For far too long I’d been plowing the same furrow, reaping an ever decreasing harvest. Work had become a drudgery. After too many years in the same job familiarity was breeding contempt. The safe course was to grin and bear it, carry on until retirement’s release but that option, like a solitary withered corn stalk that no amount of water or nourishment would ever revive, offered nothing. The roadside, bedecked with a medley of poppies, forget-me-nots and butter cups, a cascade of colour in spring, encouraged more positive thoughts. Slowly an idea began to take root and with each step grew, like the spring flowers, into something new and refreshing. I would take a vow of poverty and become a writer.

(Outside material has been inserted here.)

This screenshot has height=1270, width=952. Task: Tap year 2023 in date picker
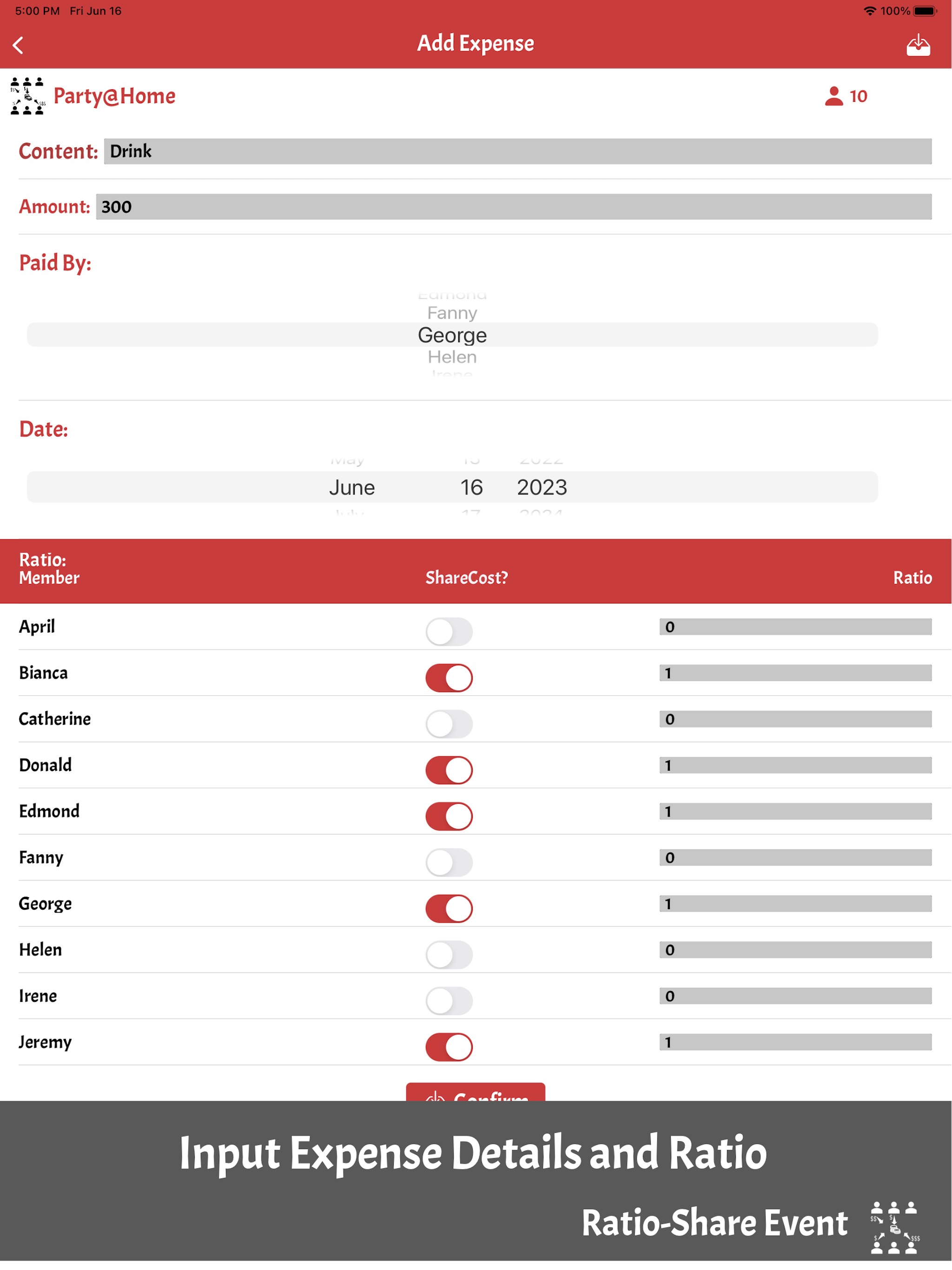[x=542, y=488]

During the three months my contract had to run I occupied myself with designing a ridiculously optimistic writing plan and at the end of August last year I politely refused the offer of an extension. The following Monday, having set the alarm as normal, I carried a pot of coffee up into the studio and set to work. Research and study absorbed the first three months and the ridiculously optimistic writing plan underwent alteration, renovation, modification, transformation, reshaping, remoulding, remodelling, and, finally, a sea change. Progress was a case of two steps forward, three sideways, two more to the other side, five back, one forward, spin, fall down, get up and try again. It felt more like the hokey cokey than a march towards a fulfilling future. Nevertheless, somewhere in the swirl of the early months I’d managed to complete a couple of short stories and sent them off to a variety of publications to see what would happen. Unsurprisingly they were either ignored or rejected.
In the meantime I made contact with a professional writer whose only advice was to get a part time job because writing was unlikely to pay either now or in the foreseeable future. Figuring that was sound advice I remodelled the slightly more realistic writing plan, cut down on the number of parallel work streams, extended the delivery time frames (again) and began to look for a job that would not interfere with writing too much.

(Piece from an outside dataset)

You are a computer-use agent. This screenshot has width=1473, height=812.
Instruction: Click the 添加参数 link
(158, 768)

It took a while but finally the “dream” job arrived. I clean houses for young professionals too busy to do it themselves and households where, for one reason or another, the owners are unable to bend, stretch, scrub and scrape as well as they did in the past. When told of this the faces of friends would screw into a question not dissimilar to, “Are you out of your mind?” But after explaining the job offers 20 hours of low impact exercise and stretching per week, I commute by bicycle on dedicated cycle paths and the work provides just enough money to allow writing to continue, but not enough to make writing unnecessary, over the long term their faces relax into a resignation akin to, “Yes, he has lost his mind.”

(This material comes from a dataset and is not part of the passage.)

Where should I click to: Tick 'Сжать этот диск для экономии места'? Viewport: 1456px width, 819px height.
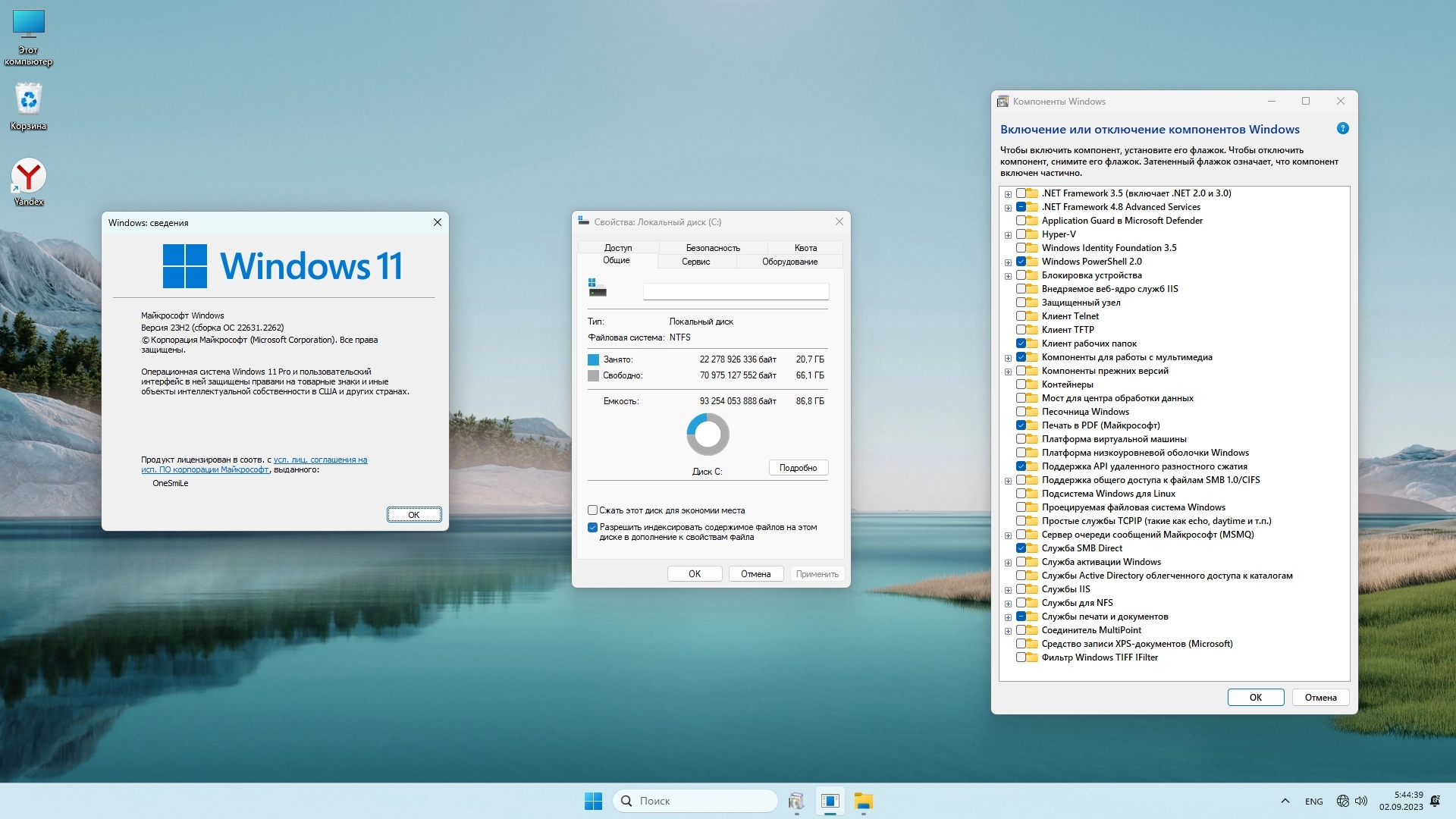(x=592, y=510)
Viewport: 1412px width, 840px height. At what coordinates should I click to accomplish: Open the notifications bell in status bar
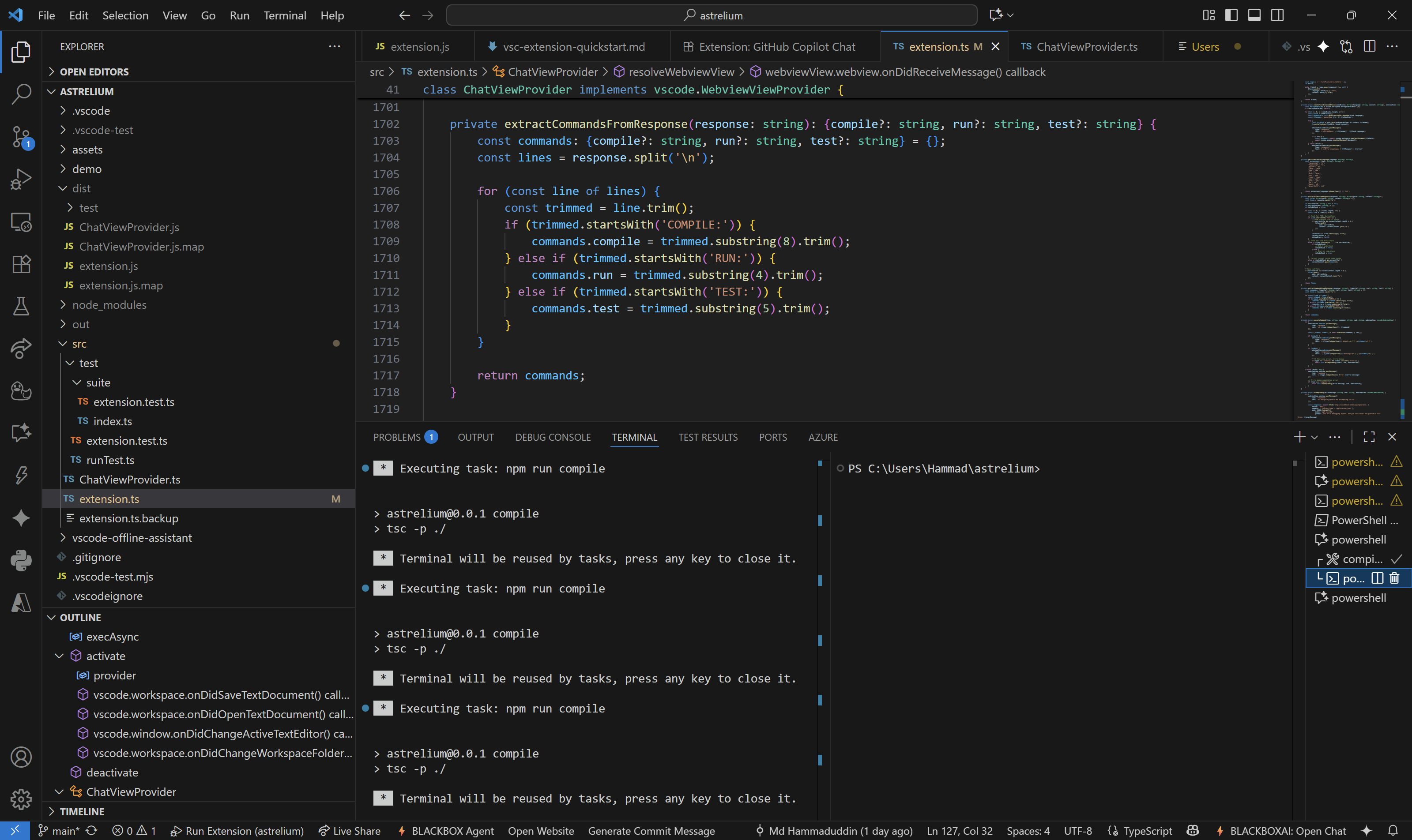1393,830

So the rhythm of work and writing steadied. Then, one bright spring morning, an email came through from BLYNKT Magazine. A submission had been accepted! Yes, I am officially a published writer. The magazine is here: BLYNKT Magazine. Linkable articles can be found here: Linked Articles. At some time in the not too distant future each piece will be featured on the BLYNKT Facebook page. When I hear the date I’ll add it to this post.
This is only the first step of what is, hopefully, a long journey but forgive me if I take the afternoon off to celebrate with a glass of wine (or two) and a North Carolina style barbecued chicken. Yee haw!!